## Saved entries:
=== Section Start ===
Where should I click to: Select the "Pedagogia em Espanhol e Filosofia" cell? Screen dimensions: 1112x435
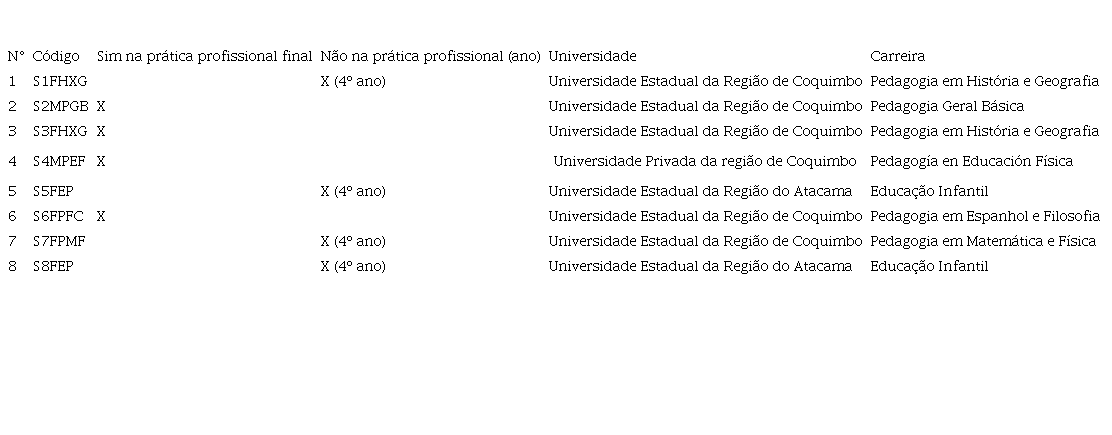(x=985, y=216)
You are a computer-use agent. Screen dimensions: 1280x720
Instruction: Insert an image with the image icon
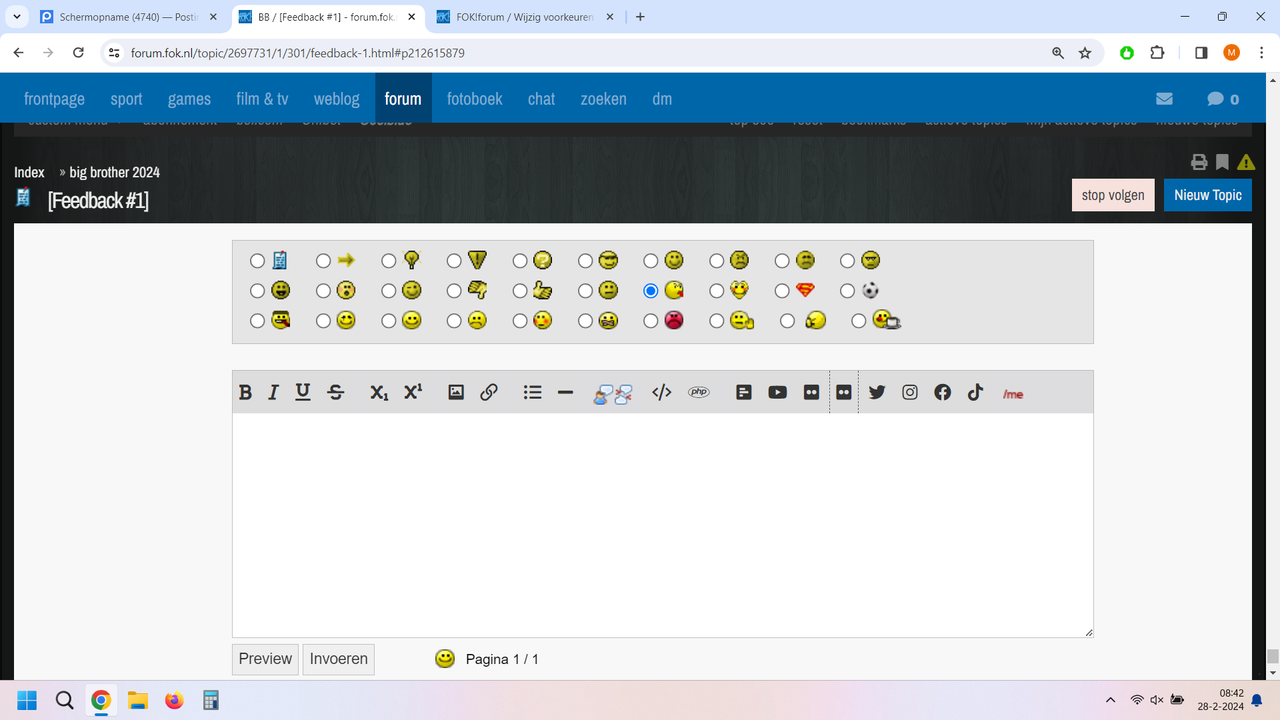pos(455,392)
=== Section End ===
=== Section Start ===
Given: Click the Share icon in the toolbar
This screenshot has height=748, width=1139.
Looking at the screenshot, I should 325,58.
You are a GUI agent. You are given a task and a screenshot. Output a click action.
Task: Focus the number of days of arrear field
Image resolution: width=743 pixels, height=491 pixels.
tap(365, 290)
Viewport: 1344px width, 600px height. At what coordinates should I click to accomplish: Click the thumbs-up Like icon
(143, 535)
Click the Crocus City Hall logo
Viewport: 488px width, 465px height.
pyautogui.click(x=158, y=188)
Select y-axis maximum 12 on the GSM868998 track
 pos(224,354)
=== Section End ===
## WHAT THE TASK REQUIRES:
A single number is the whole answer: report how many lines in the data above include the word "agent".

## SOLUTION FOR THIS EXERCISE:
2